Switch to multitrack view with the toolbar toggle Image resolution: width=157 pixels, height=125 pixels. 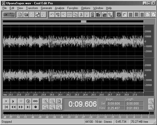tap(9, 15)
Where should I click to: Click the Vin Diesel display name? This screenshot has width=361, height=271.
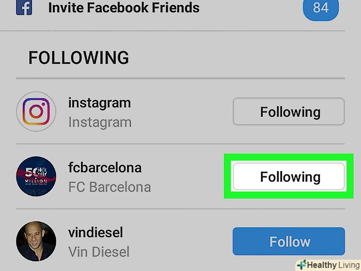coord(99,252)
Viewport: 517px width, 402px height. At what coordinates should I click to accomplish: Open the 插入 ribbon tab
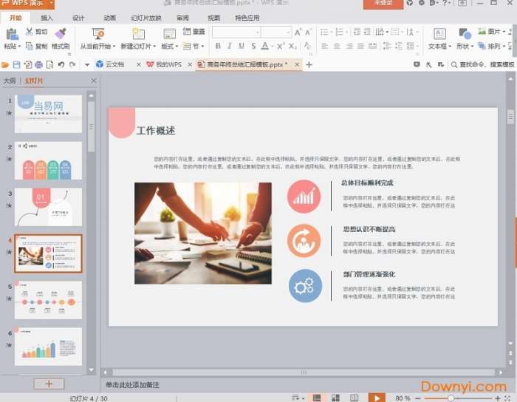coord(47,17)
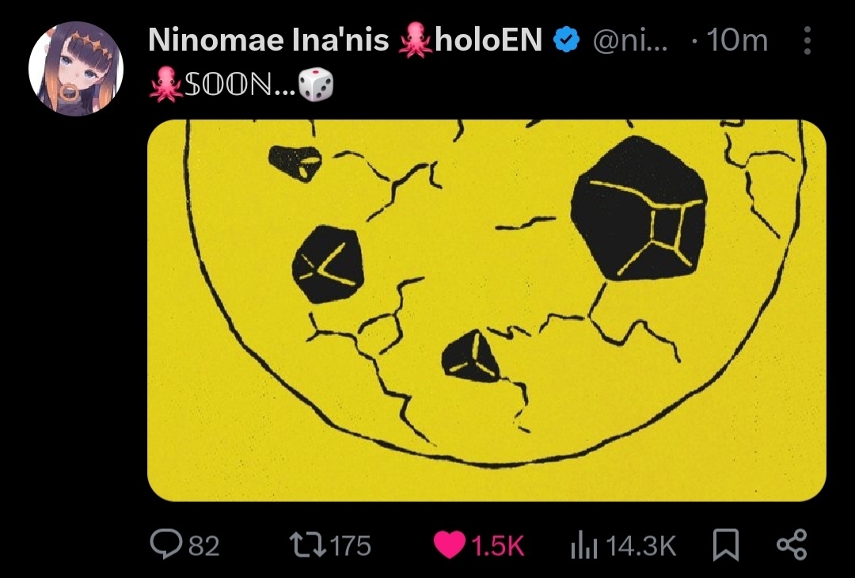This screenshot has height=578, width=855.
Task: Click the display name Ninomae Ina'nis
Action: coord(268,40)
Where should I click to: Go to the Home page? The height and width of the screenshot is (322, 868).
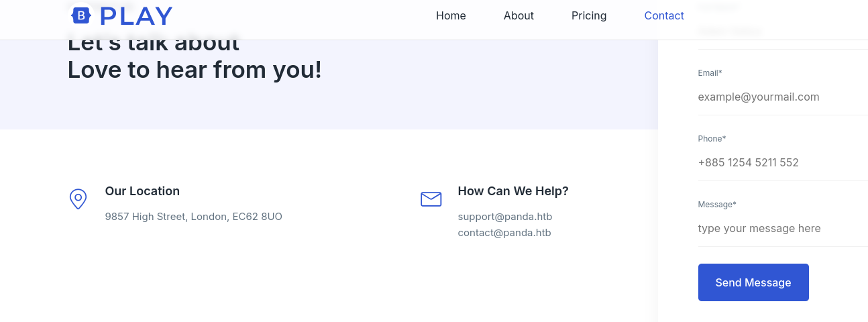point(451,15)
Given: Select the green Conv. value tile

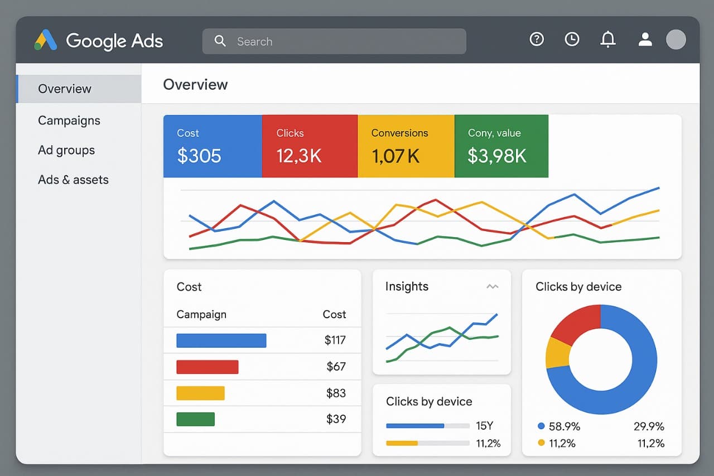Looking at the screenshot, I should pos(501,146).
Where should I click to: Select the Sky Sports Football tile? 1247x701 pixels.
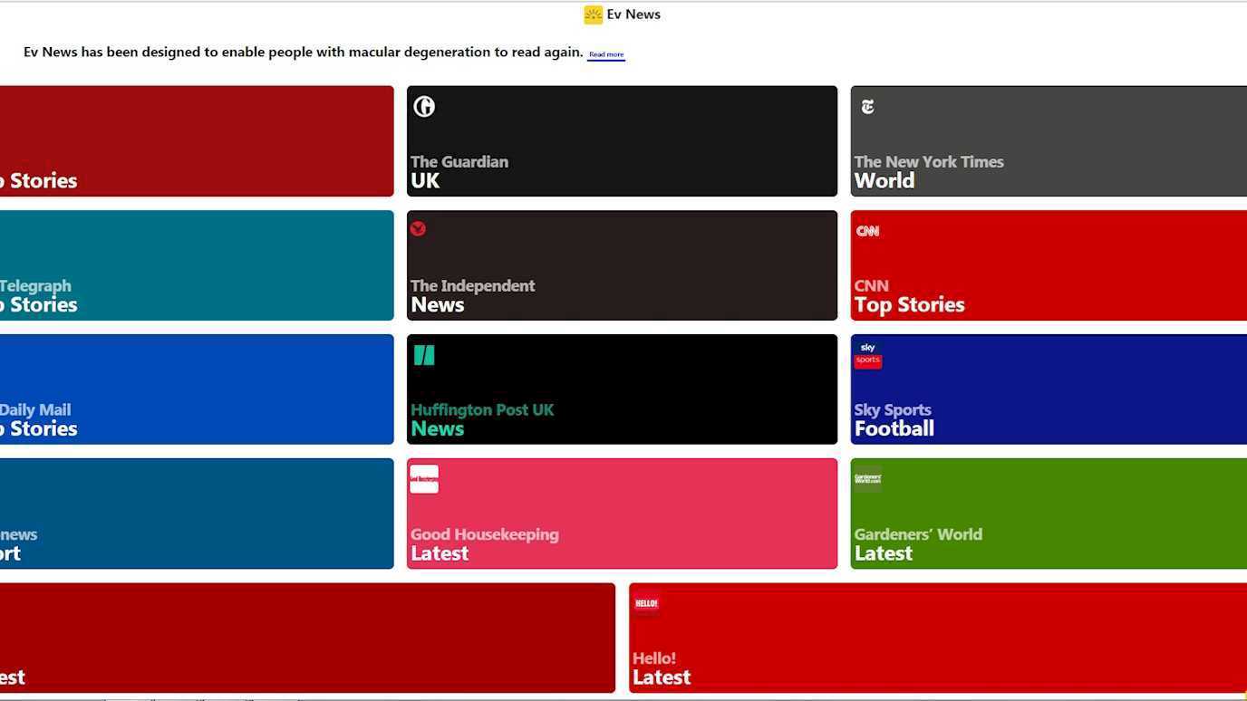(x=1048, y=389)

------------------------

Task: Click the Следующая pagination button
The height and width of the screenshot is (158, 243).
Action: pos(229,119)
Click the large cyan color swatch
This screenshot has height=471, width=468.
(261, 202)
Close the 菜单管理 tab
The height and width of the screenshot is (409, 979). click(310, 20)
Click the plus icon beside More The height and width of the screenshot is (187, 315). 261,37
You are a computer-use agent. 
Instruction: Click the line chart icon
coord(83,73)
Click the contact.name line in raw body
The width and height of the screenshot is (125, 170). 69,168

------------------------

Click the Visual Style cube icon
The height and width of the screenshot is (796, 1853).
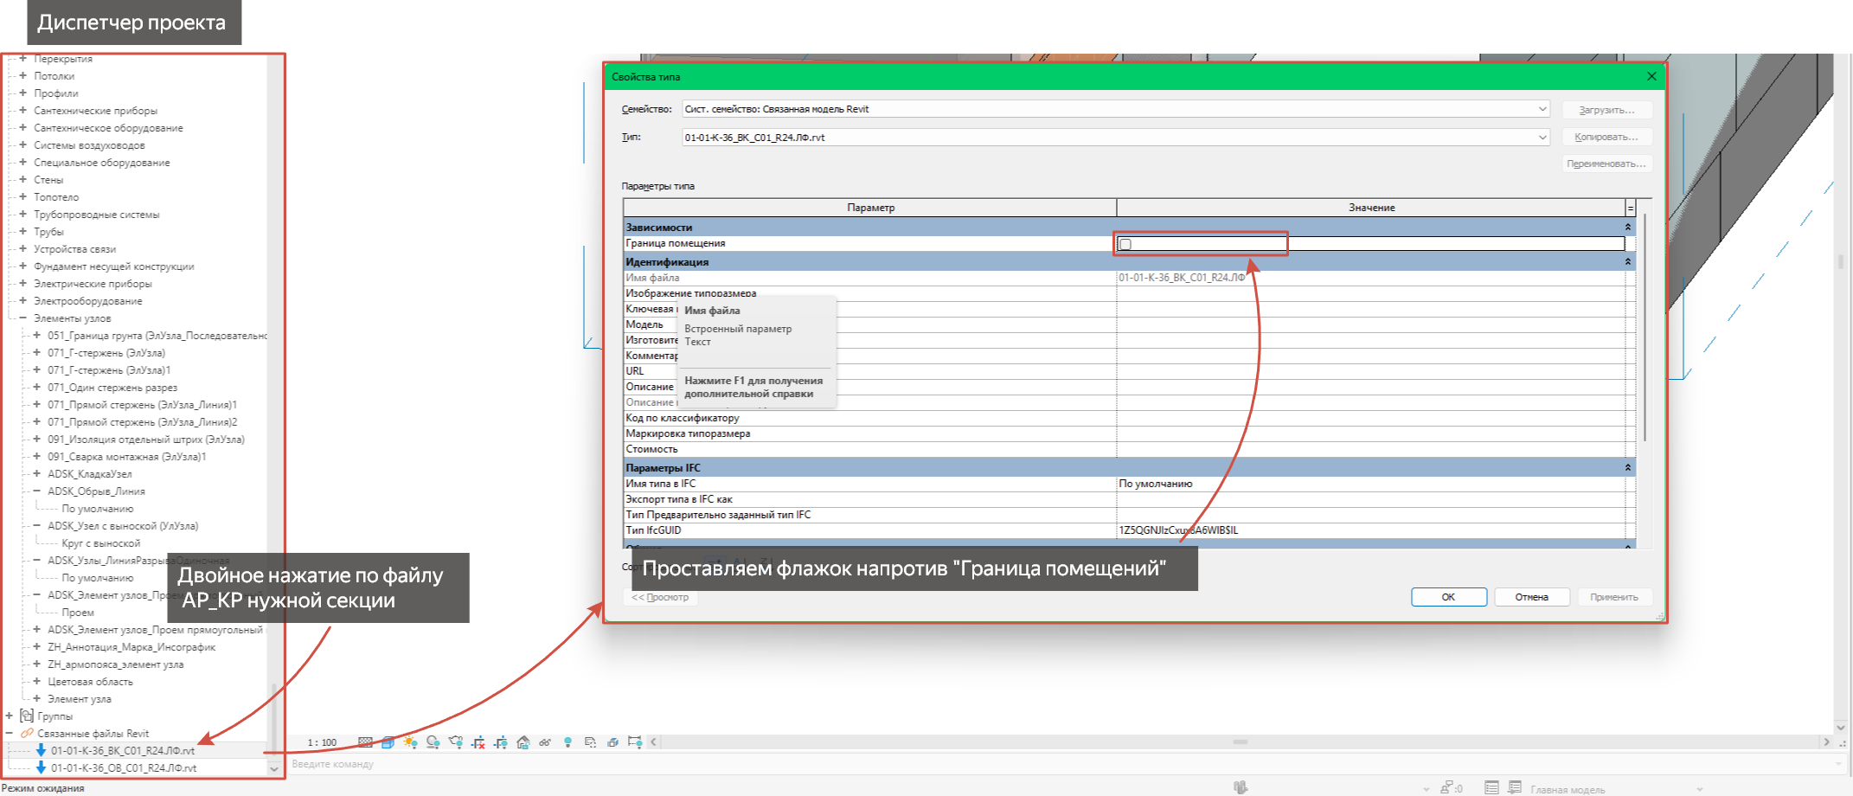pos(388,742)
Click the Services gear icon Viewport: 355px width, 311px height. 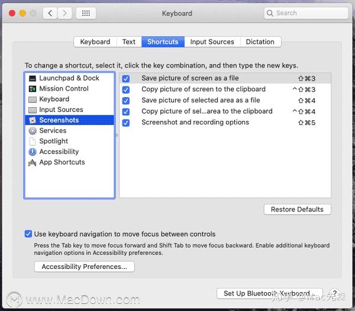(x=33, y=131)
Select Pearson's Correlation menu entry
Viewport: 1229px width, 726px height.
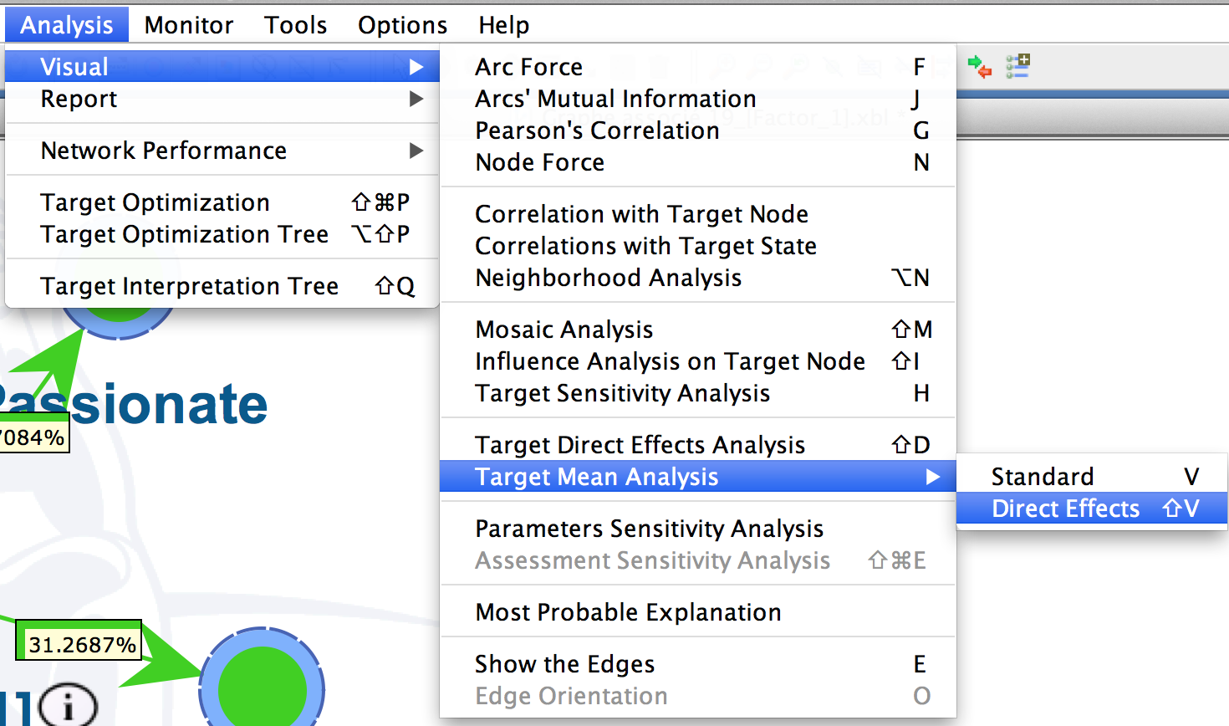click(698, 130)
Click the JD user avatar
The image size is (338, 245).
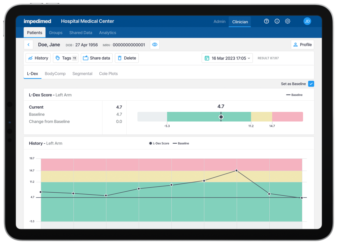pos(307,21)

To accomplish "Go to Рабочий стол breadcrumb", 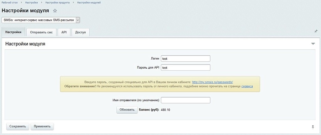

------------------------

Starting at the line containing "Click the JD user avatar" and stopping at the line containing "to Рабочий стол", output every line above exactly, both ends included, with pictures omitted.

Reply to the task:
Click the JD user avatar
The image size is (338, 245).
pos(307,21)

To accomplish "Go to Рабочий стол breadcrumb", 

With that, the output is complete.